● AIM OF THE TASK
Pick out each line in the records below that contains the word "height", and copy those lines. Case matters.

● RECORDS SHOWN
------------------------------------------------------------

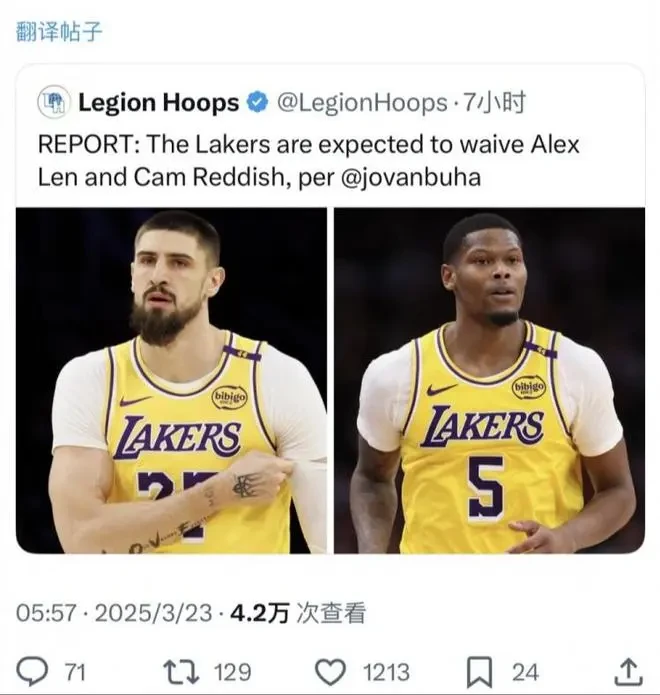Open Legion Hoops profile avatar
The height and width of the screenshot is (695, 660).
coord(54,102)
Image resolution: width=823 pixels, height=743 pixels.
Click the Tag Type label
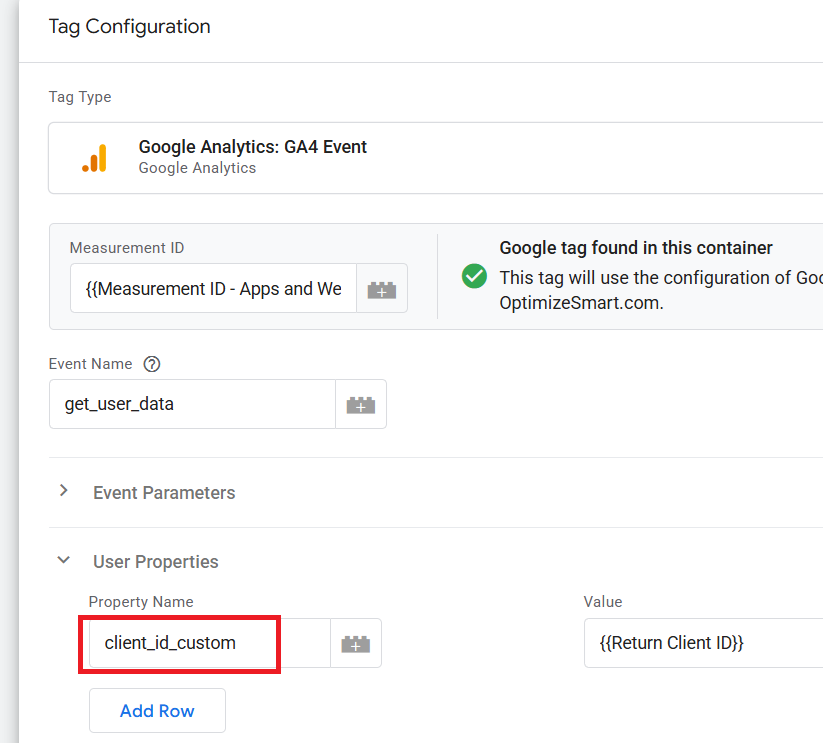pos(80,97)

------------------------------------------------------------

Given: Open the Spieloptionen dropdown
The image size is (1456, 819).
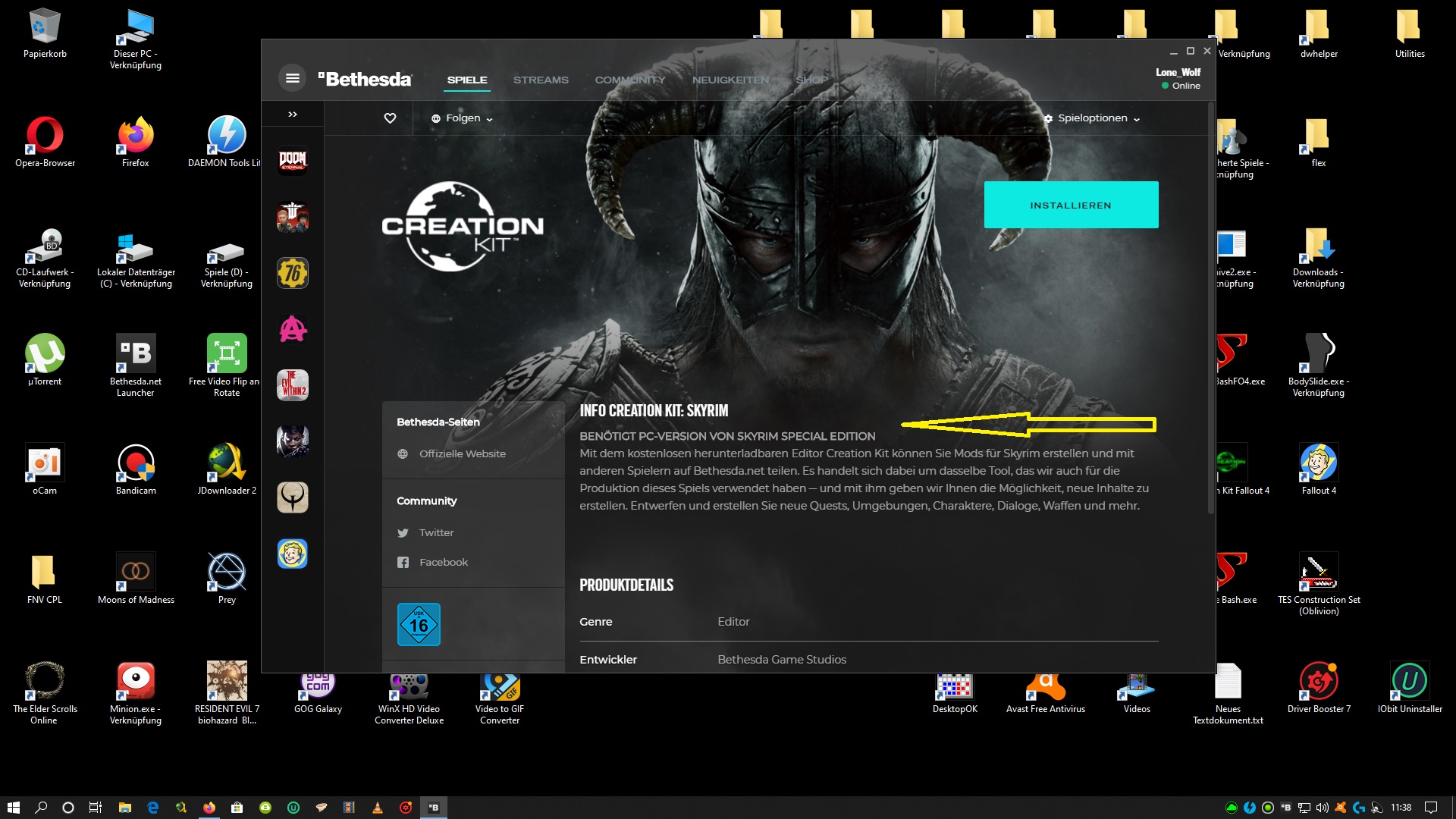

------------------------------------------------------------

● CORRECT RESULT
The height and width of the screenshot is (695, 660).
Image resolution: width=823 pixels, height=743 pixels.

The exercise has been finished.